Veggie Fritata


4.4 of 5 (5)
member ratings
Nutritional Info
  • Servings Per Recipe: 6
  • Amount Per Serving
  • Calories: 117.1
  • Total Fat: 7.5 g
  • Cholesterol: 156.8 mg
  • Sodium: 517.4 mg
  • Total Carbs: 5.0 g
  • Dietary Fiber: 0.7 g
  • Protein: 7.7 g

View full nutritional breakdown of Veggie Fritata calories by ingredient


Introduction

Great dish with tons of options. Use leftovers, make for any meal or snack. Great dish with tons of options. Use leftovers, make for any meal or snack.
Number of Servings: 6

Ingredients

    4 Eggs
    1/4 cup Skim Milk
    1 tsp butter or margarine
    1 Roma Tomato, diced
    1/2 Onion, diced
    1 Bell Pepper, diced
    1/2 cup Mushrooms, chopped
    1/2 cup shredded cheese
    Salt and Pepper to taste

Directions

Chop all veggies and set aside.
Preheat Oven to 350 degrees.
In bowl whip eggs, milk, salt and pepper (I added a little dry parsley for color) and set aside.
Take pie pan and spray with non-stick spray.

→ **Task set**:
[1] Reproduce the recipe between "Chop all veggies" and "color) and set aside.", inclusive.
[2] Answer these questions from the recipe:
(a) How many servings does it make?
(b) To what temperature is the oven preheated?
(c) How much of the mushrooms is used, and how are they prepared?
The material isn't needed for this work.

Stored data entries
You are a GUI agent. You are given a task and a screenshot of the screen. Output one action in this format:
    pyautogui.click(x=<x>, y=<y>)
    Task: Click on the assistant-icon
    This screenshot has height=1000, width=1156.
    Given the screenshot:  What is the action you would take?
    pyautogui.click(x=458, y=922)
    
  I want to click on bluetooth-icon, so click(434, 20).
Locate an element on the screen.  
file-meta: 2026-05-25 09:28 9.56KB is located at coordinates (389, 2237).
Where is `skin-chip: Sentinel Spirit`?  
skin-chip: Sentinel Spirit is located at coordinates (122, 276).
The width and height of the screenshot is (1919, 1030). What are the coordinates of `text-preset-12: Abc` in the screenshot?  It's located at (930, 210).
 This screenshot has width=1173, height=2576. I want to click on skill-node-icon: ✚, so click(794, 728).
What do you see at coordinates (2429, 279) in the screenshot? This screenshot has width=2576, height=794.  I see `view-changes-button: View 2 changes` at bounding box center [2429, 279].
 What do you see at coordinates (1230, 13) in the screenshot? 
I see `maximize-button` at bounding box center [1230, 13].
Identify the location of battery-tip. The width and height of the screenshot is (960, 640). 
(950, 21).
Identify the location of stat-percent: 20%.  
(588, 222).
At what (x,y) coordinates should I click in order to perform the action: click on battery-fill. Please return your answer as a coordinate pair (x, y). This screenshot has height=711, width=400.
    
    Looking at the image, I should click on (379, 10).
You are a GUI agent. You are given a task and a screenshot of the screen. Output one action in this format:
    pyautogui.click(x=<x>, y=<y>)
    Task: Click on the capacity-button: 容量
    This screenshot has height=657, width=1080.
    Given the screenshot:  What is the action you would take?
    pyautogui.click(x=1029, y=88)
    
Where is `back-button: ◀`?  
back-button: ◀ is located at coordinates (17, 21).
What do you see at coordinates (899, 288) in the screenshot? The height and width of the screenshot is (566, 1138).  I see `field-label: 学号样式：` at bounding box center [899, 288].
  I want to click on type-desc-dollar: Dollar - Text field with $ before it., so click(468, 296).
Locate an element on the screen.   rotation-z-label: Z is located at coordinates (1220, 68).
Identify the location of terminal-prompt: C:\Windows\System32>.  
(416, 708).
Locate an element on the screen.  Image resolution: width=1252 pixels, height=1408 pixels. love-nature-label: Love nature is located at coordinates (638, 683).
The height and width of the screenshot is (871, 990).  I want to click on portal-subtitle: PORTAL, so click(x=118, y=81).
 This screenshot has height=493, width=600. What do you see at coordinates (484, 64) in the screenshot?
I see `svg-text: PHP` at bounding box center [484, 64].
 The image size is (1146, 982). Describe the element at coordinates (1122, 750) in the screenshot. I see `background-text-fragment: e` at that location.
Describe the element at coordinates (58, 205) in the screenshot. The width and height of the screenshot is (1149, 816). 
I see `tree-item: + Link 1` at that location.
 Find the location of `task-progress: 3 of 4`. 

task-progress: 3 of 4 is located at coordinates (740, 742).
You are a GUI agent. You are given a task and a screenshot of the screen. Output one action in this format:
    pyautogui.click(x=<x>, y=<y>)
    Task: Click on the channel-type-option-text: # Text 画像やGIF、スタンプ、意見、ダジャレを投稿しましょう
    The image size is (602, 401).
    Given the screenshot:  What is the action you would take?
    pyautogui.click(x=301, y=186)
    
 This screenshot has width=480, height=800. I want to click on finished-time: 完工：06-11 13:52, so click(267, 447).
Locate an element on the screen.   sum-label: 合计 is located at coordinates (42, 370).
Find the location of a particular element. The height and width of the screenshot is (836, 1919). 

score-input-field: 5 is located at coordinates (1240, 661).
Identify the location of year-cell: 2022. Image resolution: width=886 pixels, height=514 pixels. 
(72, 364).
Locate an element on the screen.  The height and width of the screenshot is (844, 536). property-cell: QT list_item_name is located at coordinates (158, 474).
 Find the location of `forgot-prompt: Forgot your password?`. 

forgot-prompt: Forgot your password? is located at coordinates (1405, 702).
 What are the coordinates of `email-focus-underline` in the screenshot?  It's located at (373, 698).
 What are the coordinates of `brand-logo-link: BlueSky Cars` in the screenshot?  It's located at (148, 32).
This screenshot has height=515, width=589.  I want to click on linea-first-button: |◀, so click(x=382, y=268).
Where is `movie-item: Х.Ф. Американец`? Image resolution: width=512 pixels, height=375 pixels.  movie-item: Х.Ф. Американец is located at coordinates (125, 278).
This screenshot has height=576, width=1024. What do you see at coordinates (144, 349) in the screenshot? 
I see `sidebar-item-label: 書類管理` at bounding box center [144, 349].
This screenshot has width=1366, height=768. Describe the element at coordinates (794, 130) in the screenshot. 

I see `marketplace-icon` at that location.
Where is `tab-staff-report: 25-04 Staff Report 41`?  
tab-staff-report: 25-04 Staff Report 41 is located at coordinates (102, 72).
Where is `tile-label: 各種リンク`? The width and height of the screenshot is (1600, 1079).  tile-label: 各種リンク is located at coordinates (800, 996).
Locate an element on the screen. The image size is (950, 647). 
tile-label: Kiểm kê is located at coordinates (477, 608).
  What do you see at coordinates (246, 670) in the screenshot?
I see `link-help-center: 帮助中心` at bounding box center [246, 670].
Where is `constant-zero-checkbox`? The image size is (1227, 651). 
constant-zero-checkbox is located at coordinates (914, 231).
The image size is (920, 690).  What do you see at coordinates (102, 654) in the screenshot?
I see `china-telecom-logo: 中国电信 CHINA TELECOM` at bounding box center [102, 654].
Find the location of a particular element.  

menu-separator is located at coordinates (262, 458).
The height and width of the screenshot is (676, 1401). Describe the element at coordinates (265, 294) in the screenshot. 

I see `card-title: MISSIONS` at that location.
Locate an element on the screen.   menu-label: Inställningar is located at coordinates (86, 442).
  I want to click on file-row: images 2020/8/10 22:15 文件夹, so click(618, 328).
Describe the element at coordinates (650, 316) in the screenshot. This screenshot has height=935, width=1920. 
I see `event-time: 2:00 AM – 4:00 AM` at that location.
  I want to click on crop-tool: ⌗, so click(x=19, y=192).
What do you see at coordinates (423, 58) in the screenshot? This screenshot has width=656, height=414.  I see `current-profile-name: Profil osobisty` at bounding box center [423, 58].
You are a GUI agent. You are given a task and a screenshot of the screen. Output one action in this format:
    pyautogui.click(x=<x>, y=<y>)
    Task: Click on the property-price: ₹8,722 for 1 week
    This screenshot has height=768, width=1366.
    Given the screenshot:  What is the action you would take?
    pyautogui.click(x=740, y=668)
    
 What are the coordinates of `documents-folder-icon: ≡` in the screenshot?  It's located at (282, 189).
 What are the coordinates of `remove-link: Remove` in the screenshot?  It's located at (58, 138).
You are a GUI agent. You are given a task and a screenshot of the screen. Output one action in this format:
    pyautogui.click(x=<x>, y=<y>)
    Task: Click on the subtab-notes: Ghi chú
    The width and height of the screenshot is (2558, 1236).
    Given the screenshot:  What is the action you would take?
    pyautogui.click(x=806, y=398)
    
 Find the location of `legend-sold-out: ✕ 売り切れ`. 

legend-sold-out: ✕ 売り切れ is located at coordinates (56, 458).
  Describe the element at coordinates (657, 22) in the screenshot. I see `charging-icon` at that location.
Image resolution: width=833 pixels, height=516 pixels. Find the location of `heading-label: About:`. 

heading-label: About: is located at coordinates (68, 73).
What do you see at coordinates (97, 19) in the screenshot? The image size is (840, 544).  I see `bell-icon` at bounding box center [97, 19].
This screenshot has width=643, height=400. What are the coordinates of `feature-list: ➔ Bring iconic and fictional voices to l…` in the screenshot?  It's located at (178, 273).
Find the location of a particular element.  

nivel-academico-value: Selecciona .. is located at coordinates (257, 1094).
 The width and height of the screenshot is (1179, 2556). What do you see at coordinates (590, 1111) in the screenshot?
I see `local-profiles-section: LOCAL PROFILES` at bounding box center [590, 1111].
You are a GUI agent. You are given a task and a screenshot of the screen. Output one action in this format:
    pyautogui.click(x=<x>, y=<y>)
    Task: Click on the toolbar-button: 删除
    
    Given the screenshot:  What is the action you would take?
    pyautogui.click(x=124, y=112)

→ **Task answers**:
[1]
Chop all veggies and set aside.
Preheat Oven to 350 degrees.
In bowl whip eggs, milk, salt and pepper (I added a little dry parsley for color) and set aside.

[2]
(a) 6
(b) 350 degrees
(c) 1/2 cup, chopped